En la vereda de enfrente

Estoy parada en esta vereda y en la de enfrente veo a alguien similar a mí que pareciera estar esperando algo o a alguien.

La miro y como me asombra tanto el parecido, me detengo a pensar qué cosas podríamos tener en común y para eso me veo obligada a hacer un flashback de mi vida.

De chica siempre quise ser inteligente, espía internacional, patinadora sobre hielo o arquitecta y sin embargo no me dediqué a nada de todo eso pero internamente cuando me preguntaban qué quería ser cuando fuera grande (pregunta que juré no hacérsela nunca a ningún niño) una vocecita muy firme decía una sola palabra: feliz.

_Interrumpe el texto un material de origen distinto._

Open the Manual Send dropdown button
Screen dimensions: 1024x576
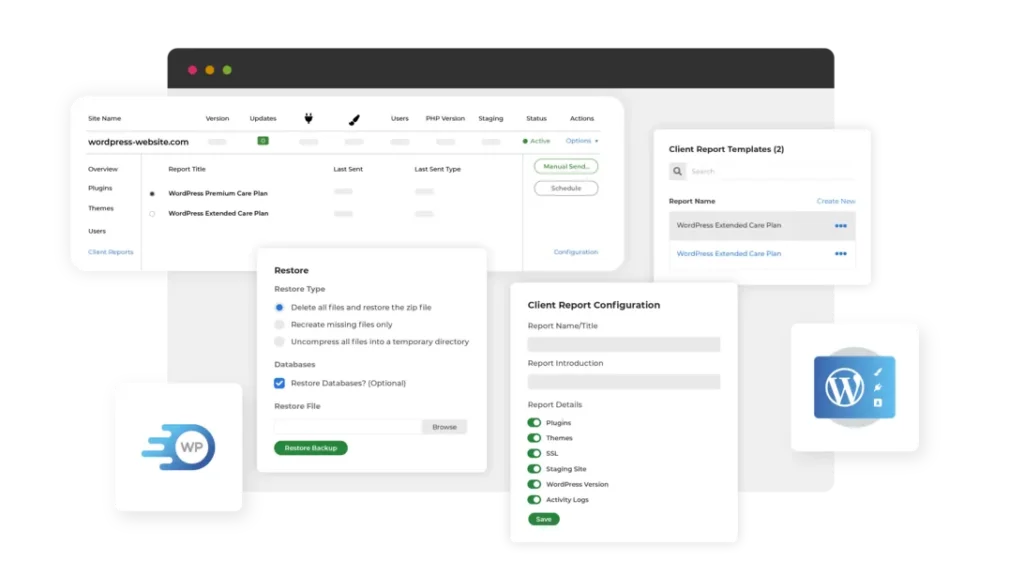click(566, 166)
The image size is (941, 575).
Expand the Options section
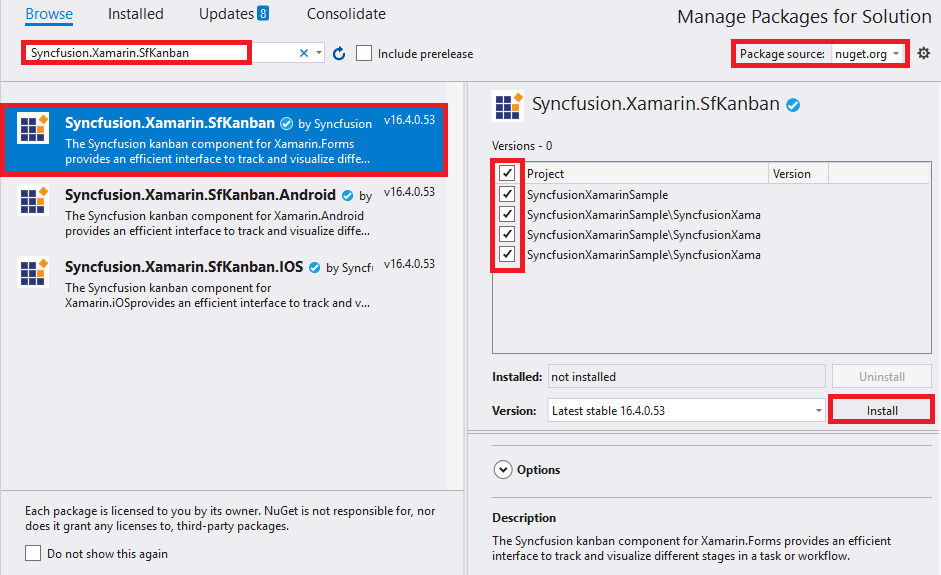502,470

No recuerdo haber tenido nunca un espíritu estilo Susanita Chirusi (una de las amigas de Mafalda) sencillamente porque yo ERA Mafalda por tanto el tema hogar, marido, hijos era algo que dejaba reservado a los vaivenes del destino.

Y así fue como, al menos hasta ahora, el destino quiso que no tuviera hijos y si bien Marcos era el hombre con el que me hubiera gustado ser todo lo que quería Susanita, Dios tuvo otros planes para ambos y él ahora me espera en un lugar demasiado lejano como para llegar ni siquiera tomando un avión.

Creo que me paré en una vereda donde no era requisito fundamental tener un plan trazado para vivir y posiblemente me haya ganado la comodidad y la creencia de que era mejor dejarse sorprender por el destino.

A lo mejor sea conveniente cruzar hacia la otra vereda, quedarme parada en silencio al lado de esa mujer que se parece tanto a mí y observar detenidamente sus movimientos, intentar escuchar sus pensamientos, adivinar lo que transmite su mirada y descubrirme en su misteriosa similitud.

¿Quién me asegura que ella no sea yo misma a punto de estrenar una nueva vida?